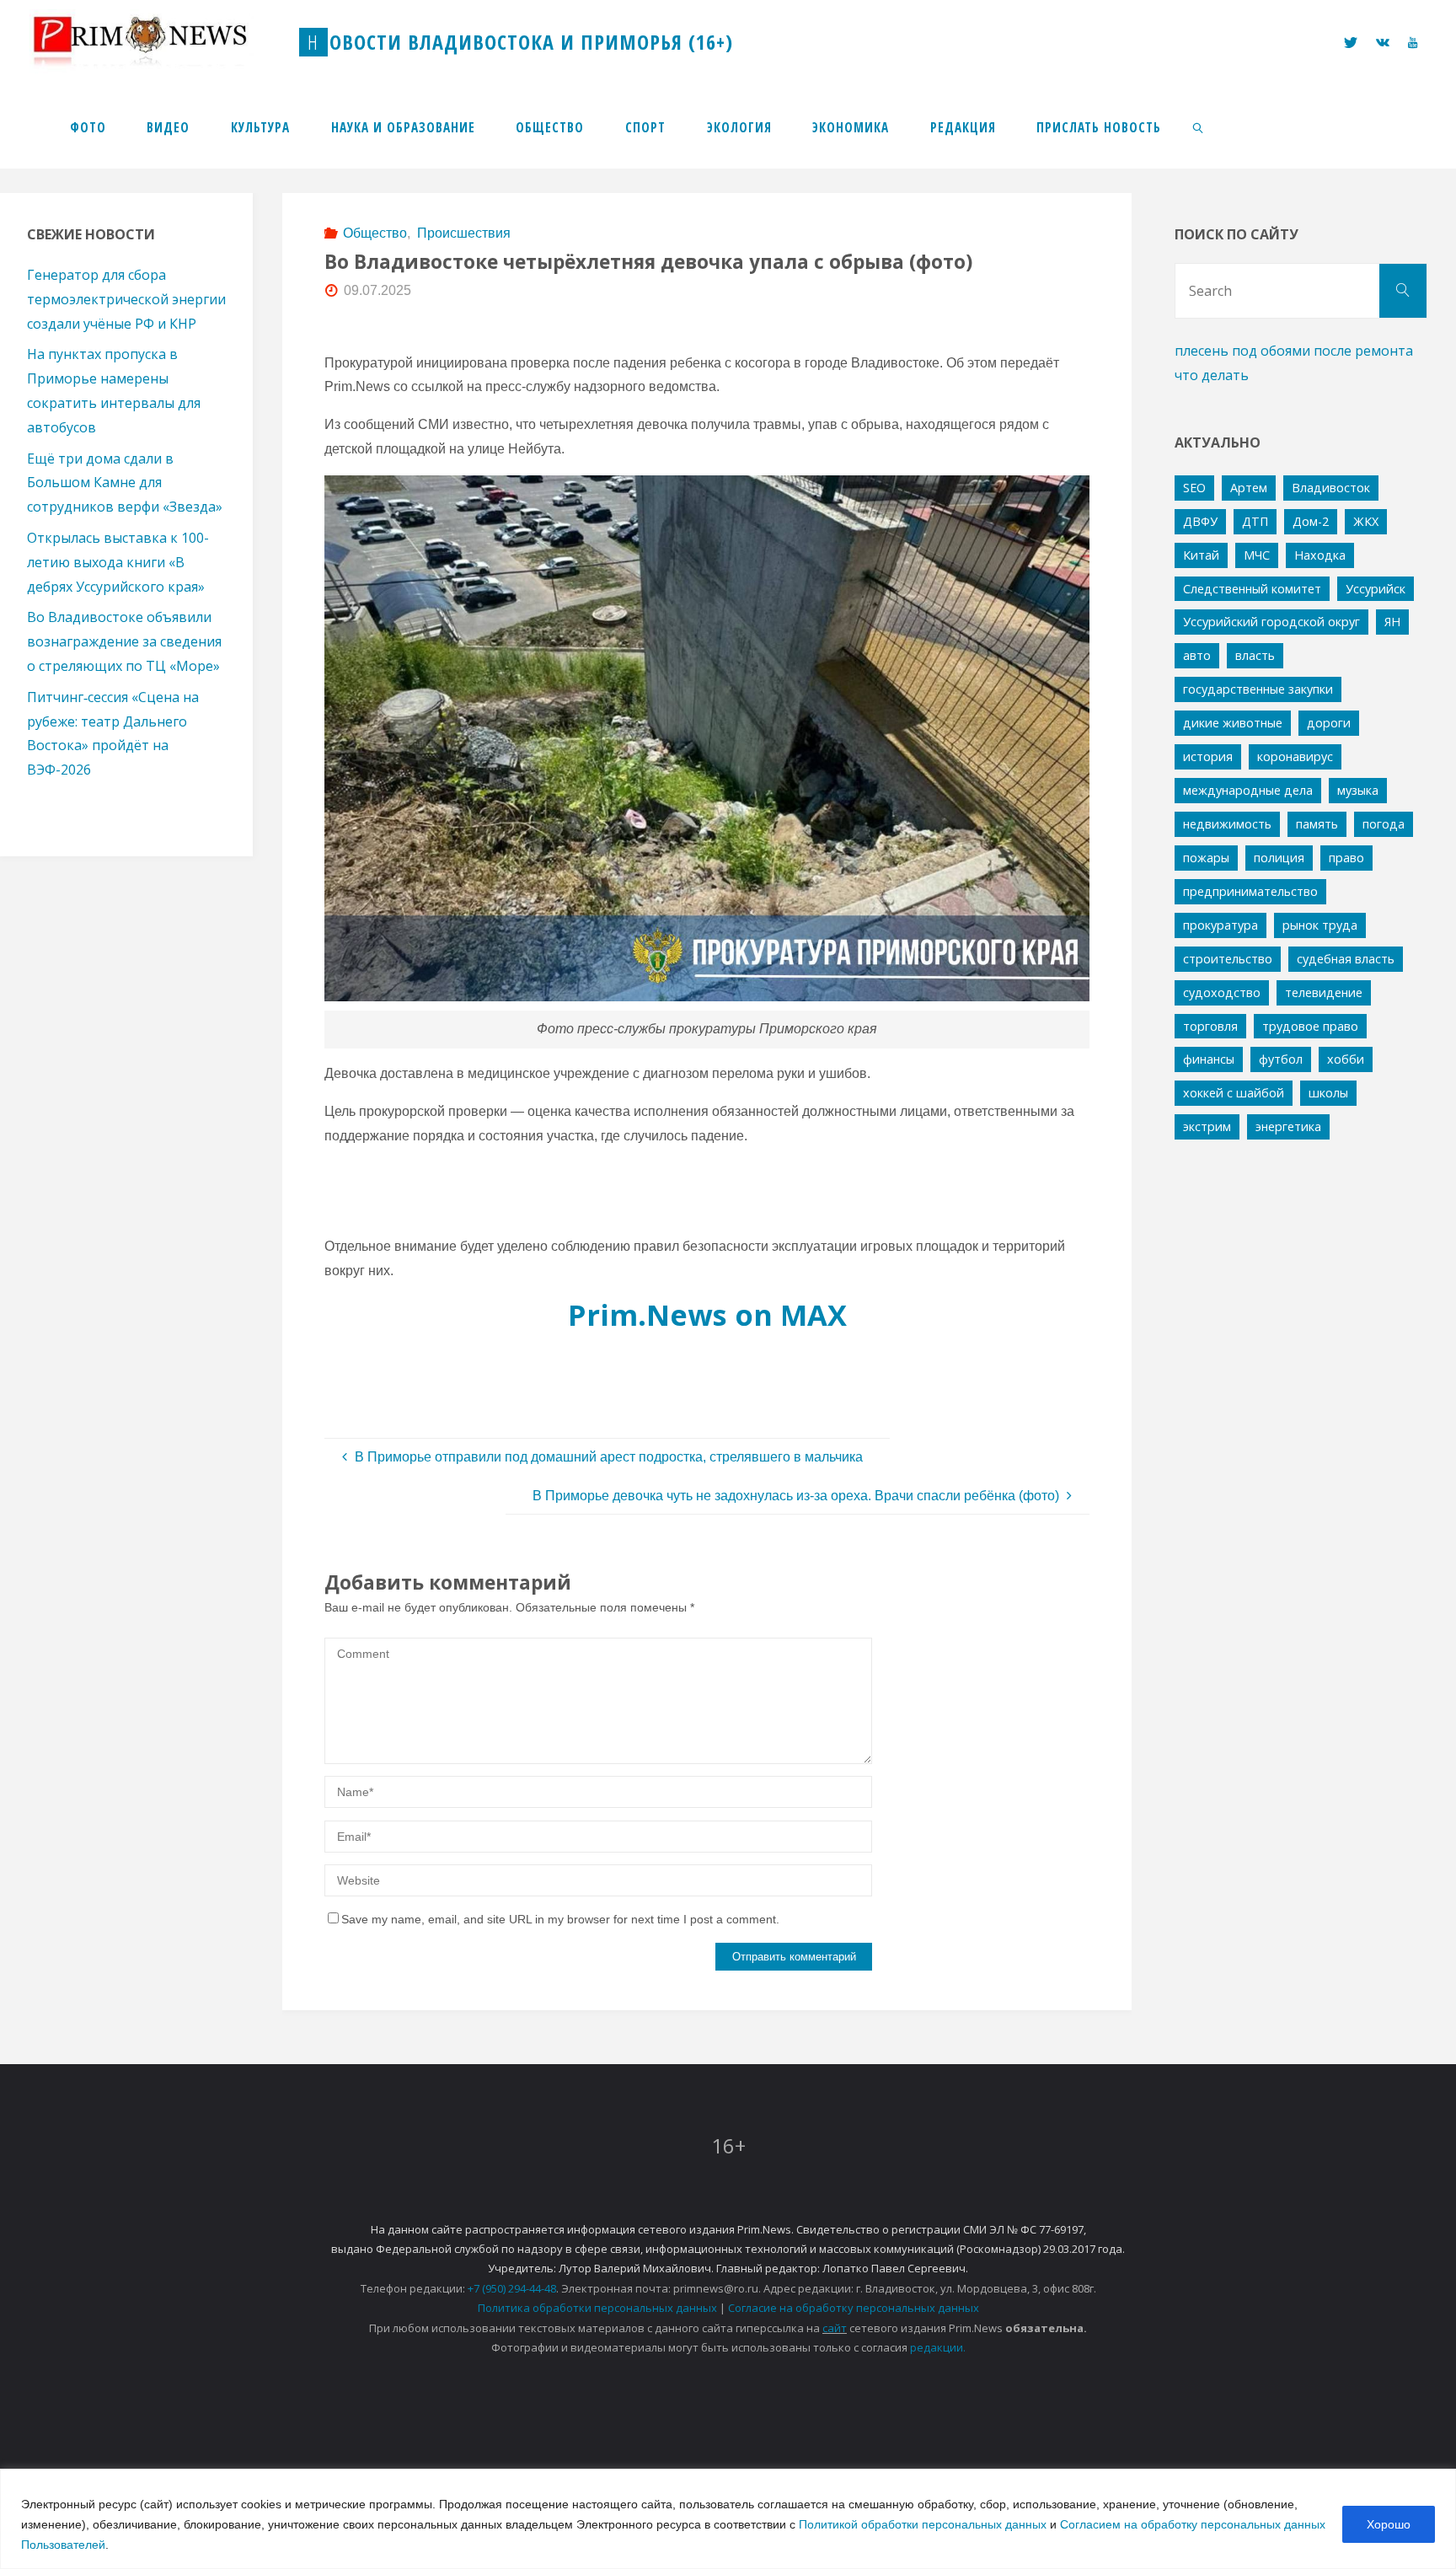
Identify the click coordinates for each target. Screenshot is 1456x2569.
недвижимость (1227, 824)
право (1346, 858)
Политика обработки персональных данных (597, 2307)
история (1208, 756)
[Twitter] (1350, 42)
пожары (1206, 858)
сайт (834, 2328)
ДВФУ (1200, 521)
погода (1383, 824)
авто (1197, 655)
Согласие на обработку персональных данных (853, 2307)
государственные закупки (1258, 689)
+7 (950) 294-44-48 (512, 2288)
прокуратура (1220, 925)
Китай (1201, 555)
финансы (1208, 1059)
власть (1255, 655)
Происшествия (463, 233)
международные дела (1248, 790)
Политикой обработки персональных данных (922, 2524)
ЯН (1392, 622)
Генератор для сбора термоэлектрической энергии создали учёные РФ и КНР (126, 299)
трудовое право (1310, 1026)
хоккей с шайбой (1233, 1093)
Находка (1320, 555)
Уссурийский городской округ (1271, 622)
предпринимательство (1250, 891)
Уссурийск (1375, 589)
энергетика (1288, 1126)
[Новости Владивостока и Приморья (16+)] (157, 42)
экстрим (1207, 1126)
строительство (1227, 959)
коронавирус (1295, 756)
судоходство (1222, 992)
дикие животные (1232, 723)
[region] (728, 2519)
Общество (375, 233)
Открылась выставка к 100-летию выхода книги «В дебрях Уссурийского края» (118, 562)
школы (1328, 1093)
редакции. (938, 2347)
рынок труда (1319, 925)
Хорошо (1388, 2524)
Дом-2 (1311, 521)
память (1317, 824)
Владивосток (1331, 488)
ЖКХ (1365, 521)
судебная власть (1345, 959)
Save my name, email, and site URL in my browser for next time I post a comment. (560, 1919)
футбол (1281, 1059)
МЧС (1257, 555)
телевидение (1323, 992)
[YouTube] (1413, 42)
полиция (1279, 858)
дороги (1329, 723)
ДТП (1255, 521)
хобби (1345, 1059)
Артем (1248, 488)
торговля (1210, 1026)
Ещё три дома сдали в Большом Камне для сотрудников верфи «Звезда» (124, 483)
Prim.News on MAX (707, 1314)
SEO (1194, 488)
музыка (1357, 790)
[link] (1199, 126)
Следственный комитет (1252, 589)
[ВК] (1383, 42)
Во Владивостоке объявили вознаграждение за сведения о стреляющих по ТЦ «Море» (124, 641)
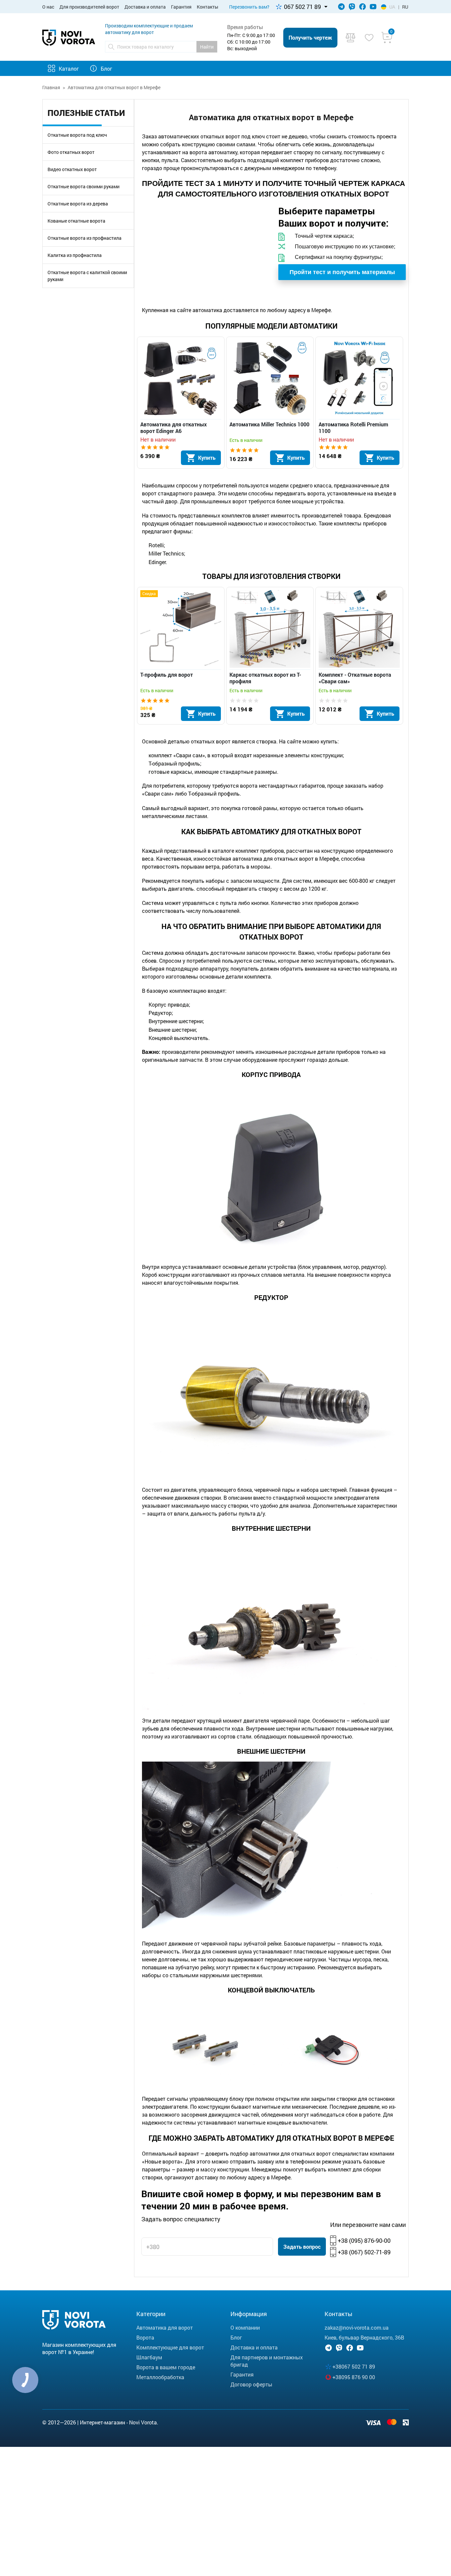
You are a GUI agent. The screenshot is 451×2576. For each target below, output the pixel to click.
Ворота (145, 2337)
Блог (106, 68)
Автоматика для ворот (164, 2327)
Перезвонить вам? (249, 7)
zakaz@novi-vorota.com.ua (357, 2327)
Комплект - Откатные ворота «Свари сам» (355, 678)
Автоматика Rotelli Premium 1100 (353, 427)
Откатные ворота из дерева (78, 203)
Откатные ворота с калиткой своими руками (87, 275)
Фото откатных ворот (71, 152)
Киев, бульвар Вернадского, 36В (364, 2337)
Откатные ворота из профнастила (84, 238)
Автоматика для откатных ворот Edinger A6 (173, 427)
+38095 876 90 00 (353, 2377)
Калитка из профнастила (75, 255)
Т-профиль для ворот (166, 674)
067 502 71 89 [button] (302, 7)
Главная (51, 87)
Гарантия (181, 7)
______
§ **THE TASK**
Your answer must be an exact repeat of all the records, minus the pictures.

§ **YOUR SOLUTION**
Identify the click coordinates for each target. Screenshot is 1456x2569.
недвижимость (1227, 824)
право (1346, 858)
Политика обработки персональных данных (597, 2307)
история (1208, 756)
[Twitter] (1350, 42)
пожары (1206, 858)
сайт (834, 2328)
ДВФУ (1200, 521)
погода (1383, 824)
авто (1197, 655)
Согласие на обработку персональных данных (853, 2307)
государственные закупки (1258, 689)
+7 (950) 294-44-48 (512, 2288)
прокуратура (1220, 925)
Китай (1201, 555)
финансы (1208, 1059)
власть (1255, 655)
Происшествия (463, 233)
международные дела (1248, 790)
Политикой обработки персональных данных (922, 2524)
ЯН (1392, 622)
Генератор для сбора термоэлектрической энергии создали учёные РФ и КНР (126, 299)
трудовое право (1310, 1026)
хоккей с шайбой (1233, 1093)
Находка (1320, 555)
Уссурийский городской округ (1271, 622)
предпринимательство (1250, 891)
Уссурийск (1375, 589)
энергетика (1288, 1126)
[Новости Владивостока и Приморья (16+)] (157, 42)
экстрим (1207, 1126)
строительство (1227, 959)
коронавирус (1295, 756)
судоходство (1222, 992)
дикие животные (1232, 723)
[region] (728, 2519)
Общество (375, 233)
Открылась выставка к 100-летию выхода книги «В дебрях Уссурийского края» (118, 562)
школы (1328, 1093)
редакции. (938, 2347)
рынок труда (1319, 925)
Хорошо (1388, 2524)
Дом-2 (1311, 521)
память (1317, 824)
Владивосток (1331, 488)
ЖКХ (1365, 521)
судебная власть (1345, 959)
Save my name, email, and site URL in my browser for next time I post a comment. (560, 1919)
футбол (1281, 1059)
МЧС (1257, 555)
телевидение (1323, 992)
[YouTube] (1413, 42)
полиция (1279, 858)
дороги (1329, 723)
ДТП (1255, 521)
хобби (1345, 1059)
Артем (1248, 488)
торговля (1210, 1026)
Ещё три дома сдали в Большом Камне для сотрудников верфи «Звезда» (124, 483)
Prim.News on MAX (707, 1314)
SEO (1194, 488)
музыка (1357, 790)
[link] (1199, 126)
Следственный комитет (1252, 589)
[ВК] (1383, 42)
Во Владивостоке объявили вознаграждение за сведения о стреляющих по ТЦ «Море» (124, 641)
You are a GUI agent. The screenshot is 451×2576. For each target below, output the pixel to click.
Ворота (145, 2337)
Блог (106, 68)
Автоматика для ворот (164, 2327)
Перезвонить вам? (249, 7)
zakaz@novi-vorota.com.ua (357, 2327)
Комплект - Откатные ворота «Свари сам» (355, 678)
Автоматика Rotelli Premium 1100 (353, 427)
Откатные ворота из дерева (78, 203)
Откатные ворота с калиткой своими руками (87, 275)
Фото откатных ворот (71, 152)
Киев, бульвар Вернадского, 36В (364, 2337)
Откатные ворота из профнастила (84, 238)
Автоматика для откатных ворот Edinger A6 (173, 427)
+38095 876 90 00 (353, 2377)
Калитка из профнастила (75, 255)
Т-профиль для ворот (166, 674)
067 502 71 89 [button] (302, 7)
Главная (51, 87)
Гарантия (181, 7)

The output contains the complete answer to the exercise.